Das von Friedrich August Stüler zwischen 1843 und 1855 errichtete Neue Museum in Berlin stellt ein herausragendes Dokument des Museumsbaus des 19. Jahrhunderts dar. Da das Alte Museum schon kurz nach seiner Eröffnung nicht mehr genug Platz bot, erhielt Friedrich August Stüler den Auftrag für den Bau des Neuen Museums, das 1859 eröffnet wurde. Die Innenausstattung der drei Ausstellungsgeschosse wurde durch die wichtigsten Maler des Berliner Spätklassizismus realisiert. Hierzu zählen die berühmten Kaulbach-Fresken im Treppenhaus. Das Neue Museum wurde bei Bombenangriffen 1943 und 1945 stark beschädigt. Erst 1985 wurde ein Wiederaufbau des Gebäudes beschlossen.
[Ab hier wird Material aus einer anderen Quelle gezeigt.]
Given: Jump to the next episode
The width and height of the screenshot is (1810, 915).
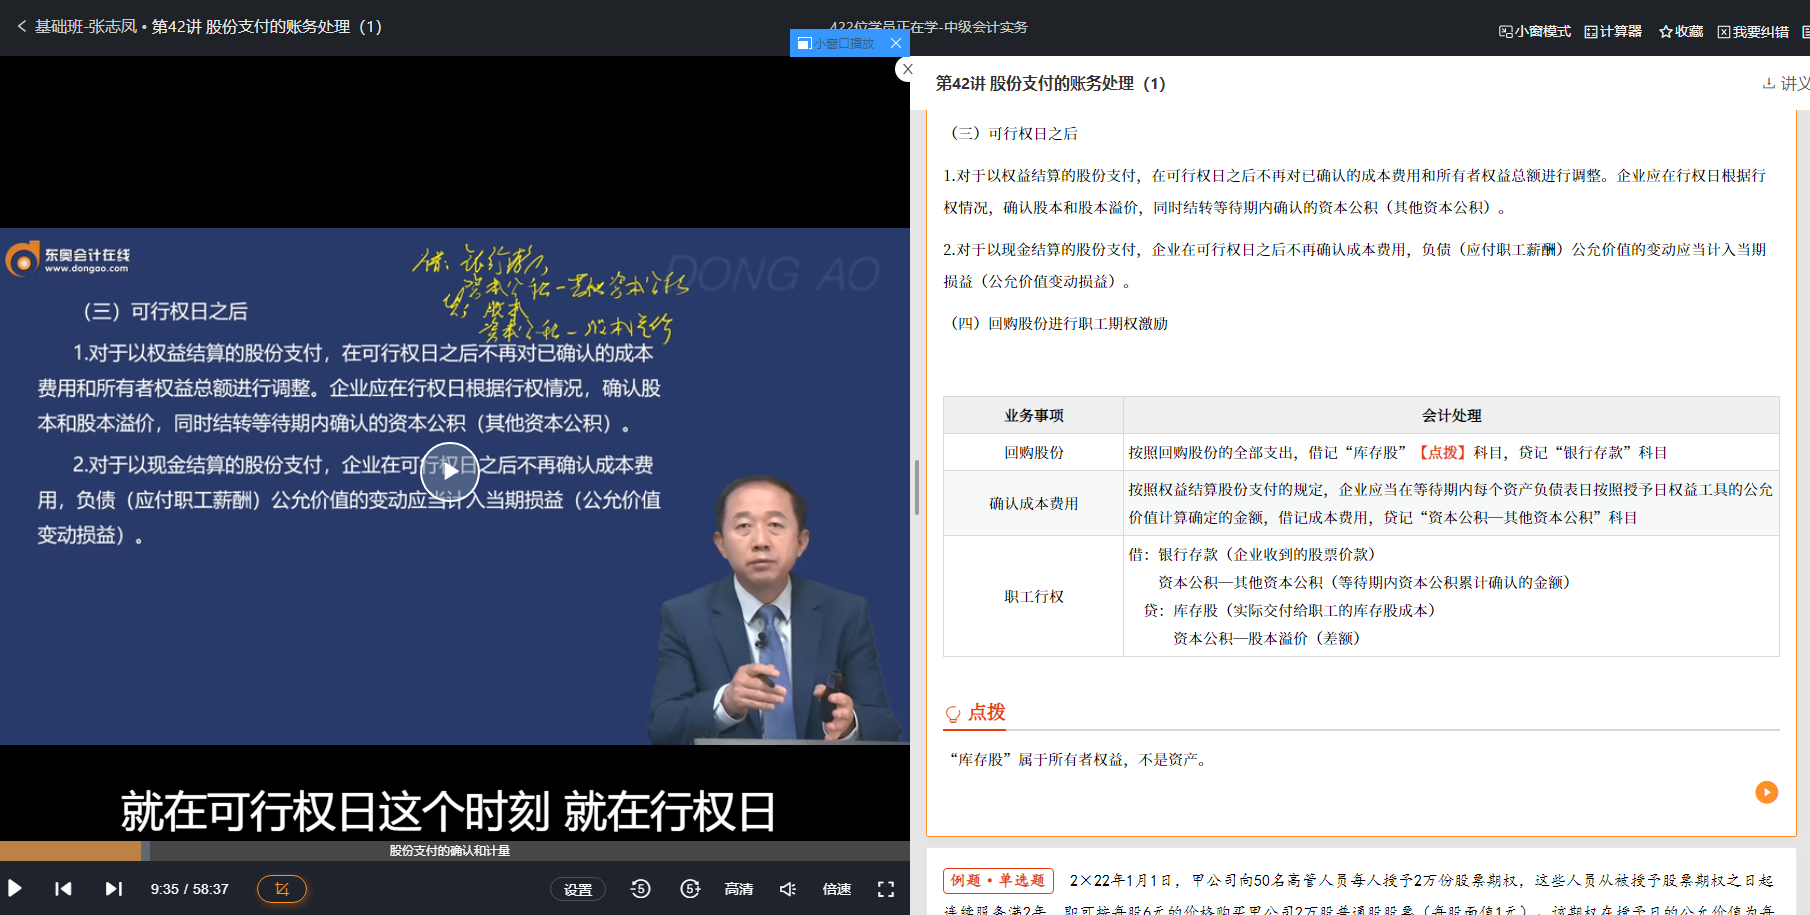Looking at the screenshot, I should [x=112, y=888].
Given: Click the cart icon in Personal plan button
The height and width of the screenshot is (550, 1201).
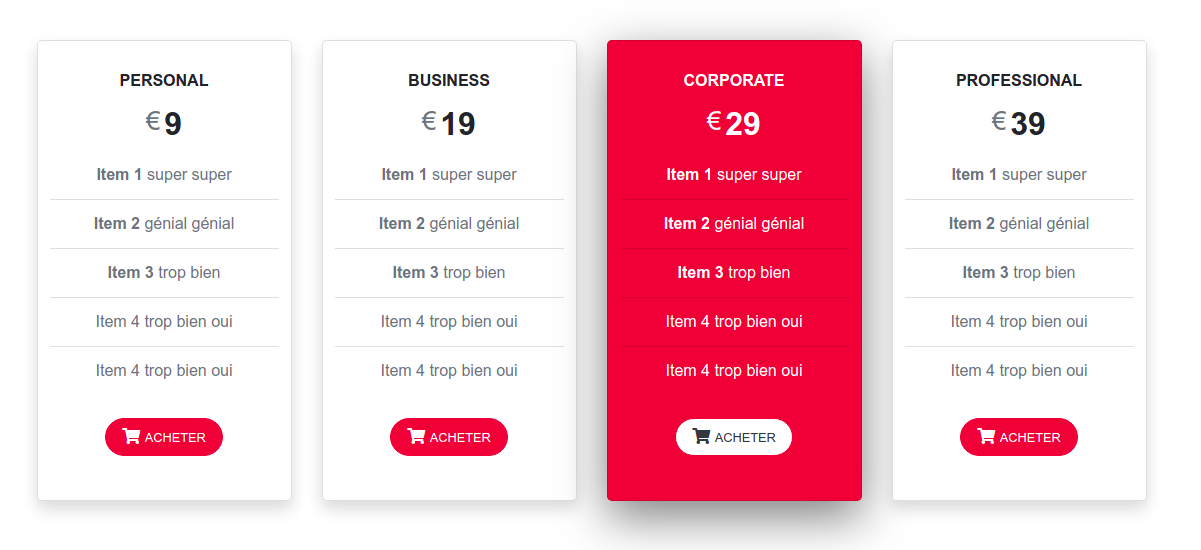Looking at the screenshot, I should click(131, 436).
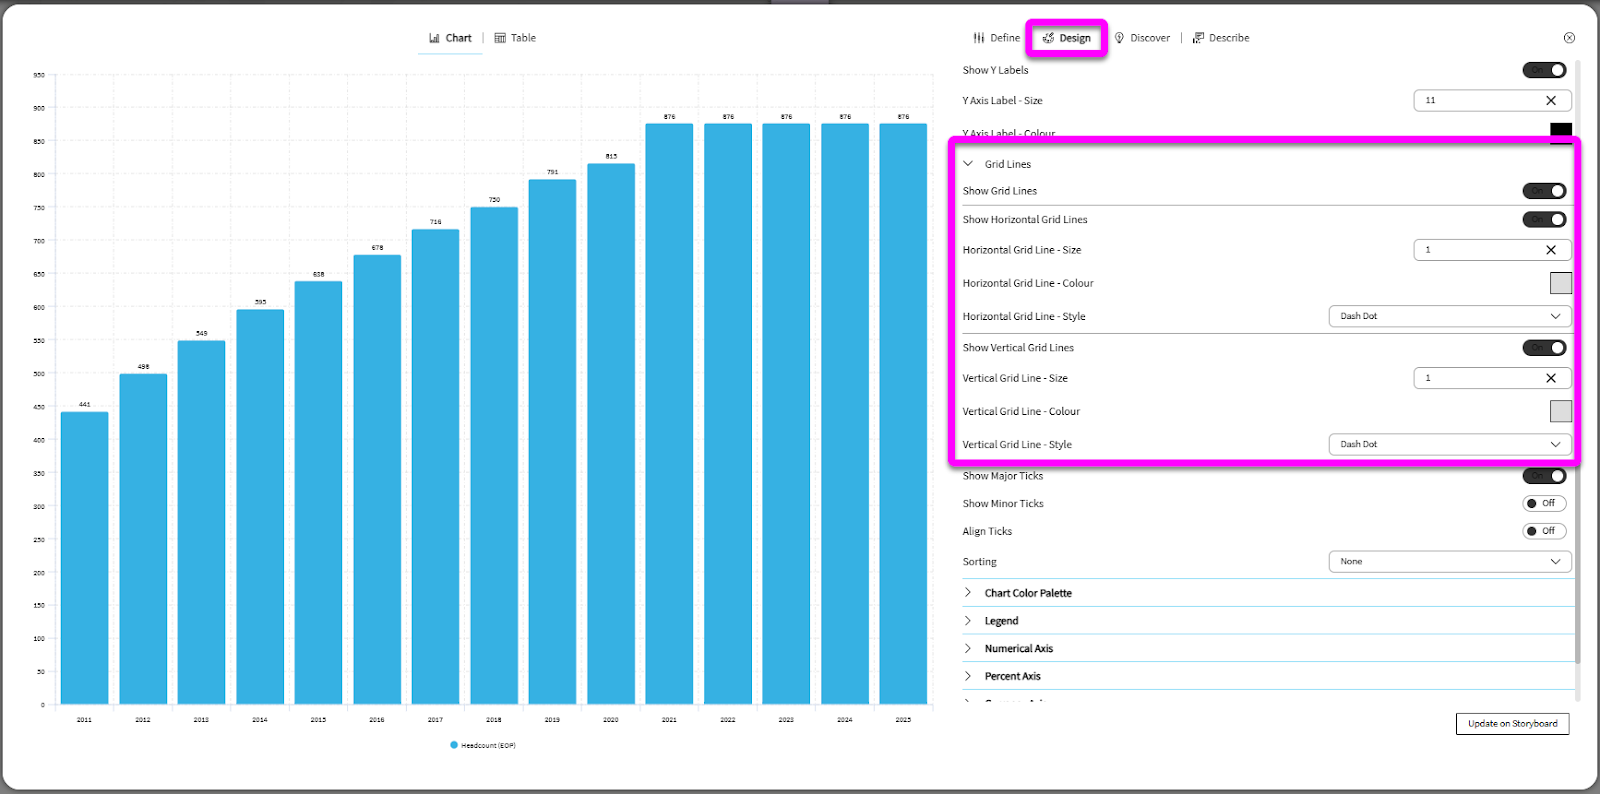Click the table grid icon beside Table
Image resolution: width=1600 pixels, height=794 pixels.
click(500, 38)
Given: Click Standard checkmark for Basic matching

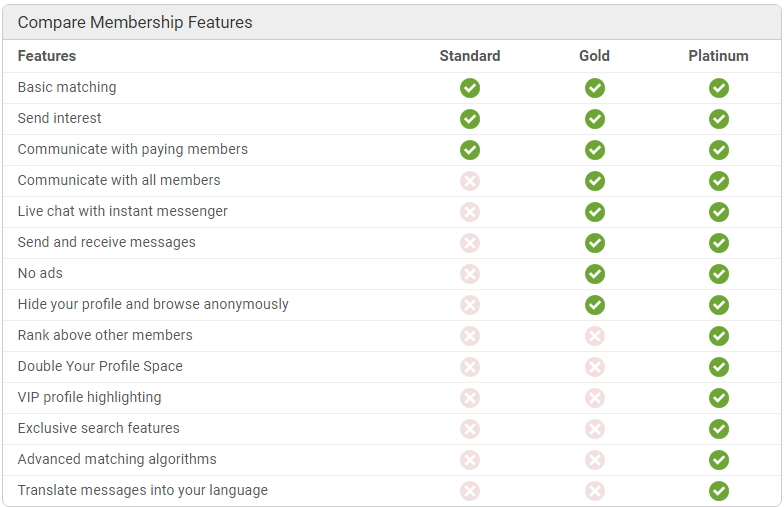Looking at the screenshot, I should click(x=470, y=88).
Das Architekturbüro David Chipperfield saniert das Neue Museum im Rahmen des Masterplans Museumsinsel.
Nach der voraussichtlichen Wiedereröffnung im Herbst 2009 werden sich das ägyptische Museum und Papyrussammlung und ein Teil des Museums für Vor- und Frühgeschichte im Neuen Museum präsentieren.